QUOTED TEXT ::
◇ ◇ ◇ ◇

Being somewhat obsessed with Bulleid pacifics I have been acquiring them for a few years now and have been gradually weathering/renumbering/detailing them. I therefore have decided to build a shed layout based in 1967 at the very end of Southern Region steam and have been acquiring books/photos/source materials for the purpose. Currently am putting together a fleet of locomotives which will eventually all be models of individual prototypes that were running on the Southern Region in 1967 and am renumbering and weathering to that end, as well as acquiring the odd class 33/Hymek/73/Warship.

 

I don't have a huge amount of space and as I haven't constructed a layout before I have decided not to model a specific shed (if I was going to then Guildford or Bournemouth would be contenders) and therefore I want to just build a relatively small shed (think Basingstoke or Weymouth size) as a first effort that won't take ages to complete and that I can hopefully exhibit.

 

The key thing is that I want something that's operationally interesting within these parameters. However I am somewhat concerned that modelling a shed won't prove stimulating enough, especially not over an exhibition. My preferences for layout operation tend to be either large scale main line efforts (which the club I am a member of caters for on their system) or shunting puzzles. A loco shed seems to me a potentially tricky thing to model in a limited space while providing consistent operational interest - locos come in, coal/water/ash cleaned out, rest, go out again.....

◇ ◇ ◇ ◇

DIRECTION :: Please write the next part of the post above about planning a small 1967 Southern Region locomotive shed layout, starting after its final sentence.

RECORDED DATA ::

◇ ◇ ◇ ◇

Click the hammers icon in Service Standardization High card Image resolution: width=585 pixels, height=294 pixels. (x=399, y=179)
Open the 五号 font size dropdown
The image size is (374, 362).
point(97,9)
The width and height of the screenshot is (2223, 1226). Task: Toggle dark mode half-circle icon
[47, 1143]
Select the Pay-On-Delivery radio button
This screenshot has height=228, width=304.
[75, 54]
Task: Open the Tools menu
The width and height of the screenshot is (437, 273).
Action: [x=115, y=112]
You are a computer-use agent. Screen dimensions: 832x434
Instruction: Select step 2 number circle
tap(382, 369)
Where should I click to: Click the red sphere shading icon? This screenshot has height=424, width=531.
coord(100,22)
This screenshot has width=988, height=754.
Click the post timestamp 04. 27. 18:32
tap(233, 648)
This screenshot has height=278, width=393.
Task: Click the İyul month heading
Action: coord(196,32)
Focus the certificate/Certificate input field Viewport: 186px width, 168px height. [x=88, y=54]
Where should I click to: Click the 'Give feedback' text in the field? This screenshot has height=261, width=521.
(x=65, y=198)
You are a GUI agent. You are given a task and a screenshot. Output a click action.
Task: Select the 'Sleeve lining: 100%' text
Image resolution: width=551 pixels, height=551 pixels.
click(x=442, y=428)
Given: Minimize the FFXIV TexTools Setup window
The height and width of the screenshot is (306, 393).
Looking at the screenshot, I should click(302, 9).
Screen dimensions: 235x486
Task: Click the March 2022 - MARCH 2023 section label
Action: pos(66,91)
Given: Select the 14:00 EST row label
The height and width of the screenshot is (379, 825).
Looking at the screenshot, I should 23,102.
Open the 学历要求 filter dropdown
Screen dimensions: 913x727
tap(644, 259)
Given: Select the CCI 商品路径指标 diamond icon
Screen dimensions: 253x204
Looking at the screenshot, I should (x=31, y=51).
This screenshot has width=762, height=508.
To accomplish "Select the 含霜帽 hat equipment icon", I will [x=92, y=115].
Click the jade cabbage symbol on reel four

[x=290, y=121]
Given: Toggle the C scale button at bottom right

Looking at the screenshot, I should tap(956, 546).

◇ ◇ ◇ ◇

REPLY ::
I will maintain interest in part through use of a turntable (and given the space limitations possibly a semi-roundhouse design) and a shed pilot a la Guildford for moving tool vans/coal wagons etc about, but a general track plan is stumping me a bit as I also want it to look reasonably realistic.

The closest thing I've found suitable to my requirements is the old SECR shed at Cannon Street (closed and demolished in 1926) which was in a very cramped site with a 4/5 road shed served by a turntable and coaling/water facilities squeezed in on the approach roads. I would probably like something akin to this but with additional space for a little shunting of aforementioned coal and tool wagons, and a road where I can park locos that have been withdrawn (building a couple of Dapol 4MTs for this purpose).

Size-wise, no fixed parameters but probably looking to work in a space of 8x2 ft or less and the layout must be portable or at least easy to pack up and move.

Any suggestions or advice on track plans, operational procedures and scheduling would be appreciated. Thanks.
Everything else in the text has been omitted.